Ostry crunch twórców The Last Of Us 2
Jeżeli rzeczywiście zapewnione są podstawowe komforty, jakieś wsparcie, a pracownicy nie są zmuszani do pozostawania w pracy przez 12 godzin dziennie, to jak dla mnie nie ma problemu.
Jeżeli rzeczywiście zapewnione są podstawowe komforty, jakieś wsparcie, a pracownicy nie są zmuszani do pozostawania w pracy przez 12 godzin dziennie, to jak dla mnie nie ma problemu.
Wygody może mają zapewnione, ale te 12 godzin dziennie to wydają mi się jednak prawdopodobne.
To dobrze, że jest "crunch". Znaczy, że gra będzie co najmniej dobra. Bez crunchu nie ma dobrych gier AAA.
Znam wielu takich twórcy gier, co potrafią robić dobrych gier bez crunch.
Po prostu wielka firma oznacza ogromny koszt utrzymanie, a budżet ograniczony. Czas ucieka, bo konkurencja nie śpi.
Co najważniejsze, gracze jako klienci nie znają pojęcie "cierpliwość" i domagali się wydania gry jak najwcześniej.
Kazda gra AAA tak powstaje, no moze tasiemce od EA i Ubi nie, bo oni robia tak naprawdę jedną nowa gre na generacje (fify czy assassyny)
Kazda gra AAA tak powstaje, no moze tasiemce od EA i Ubi nie, bo oni robia tak naprawdę jedną nowa gre na generacje (fify czy assassyny)
Ale z ciebie ignorant. Typowy hejter EA i Ubi, który powtarza w kółko ten sam tekst.
EA w tej generacji stworzyło takie gry jak: A Way Out, Anthem, Apex Legends, Star Wars Jedi: Fallen Order, Titanfall, Unravel. Do tego dodaj fakt, że oprócz FIFY wydają inne gry sportowe jak np. NBA, NFL, NHL, UFC.
Ubisoft: Child of Light, For Honor, Mario + Rabbids: Kingdom Battle, South Park: The Stick of Truth, Steep, The Crew The Division, Valiant Hearts: The Great War, Watch Dogs, Wildlands
Więc nie powtarzaj tych głupot, że klepią tylko tasiemce, bo to nie jest prawda.
To teraz pomyśl ile czasu zajęłoby robienie gier AAA, gdyby ludzie nie pracowali po godzinach. Dużo osób narzeka, że exclusive'ów rocznie na PS4 wychodzi za mało.
Żadna firma która stosuje takie praktyki nie zasługuje na wsparcie i szacunek.
Ale jak ogłoszą za 10 lat że wydadzą TLOU na pc to pierwszy w kolejce będziesz stał do preorderu.
Już by było gransko a tak do maja nie ma w co grać. Bardziej to już tylko na gta VI czekam.
spoiler start
quake live do maja musi wystraczyc
spoiler stop
Crunch zaczyna być coraz gorszym przypadkiem w branży gier. Nie dotyka to już tylko dużych studiów, ale też i tych mniejszych, a ludzie oczywiście muszą się męczyć, czasem z totalnym zignorowaniem przez ludzi na wyższym stanowisku. Dobrze, że przynajmniej nie płacą im za tą robote marne grosze...
....
_Zadania_
1. Jakie gry sportowe poza FIFĄ wydaje EA według dyskusji?
2. Przedstaw w formie listy akapit dyskusji zaczynający się od słów „Crunch zaczyna być coraz gorszym”, zachowując jego główne fakty.
Wykaz nie ma żadnego związku z dyskusją.

_Prezentowane dane_
....
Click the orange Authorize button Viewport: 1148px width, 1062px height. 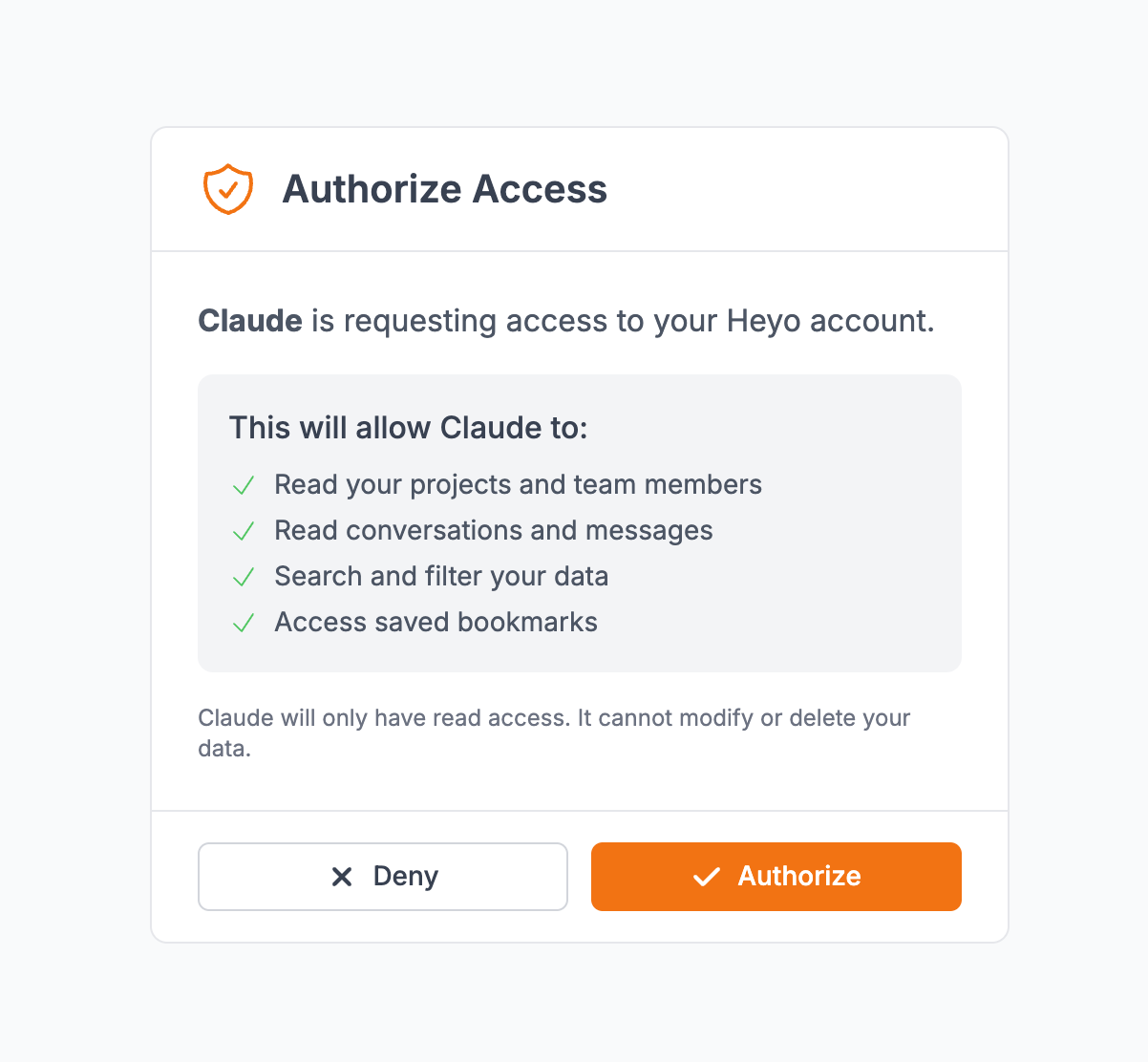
....
_Rozwiązania_
1. NBA, NFL, NHL i UFC.

2.
- Crunch staje się coraz poważniejszym problemem w branży gier.
- Dotyczy już nie tylko dużych studiów, ale także mniejszych.
- Pracownicy muszą się męczyć, czasem przy całkowitym zignorowaniu przez przełożonych.
- Przynajmniej nie dostają za tę pracę marnych groszy.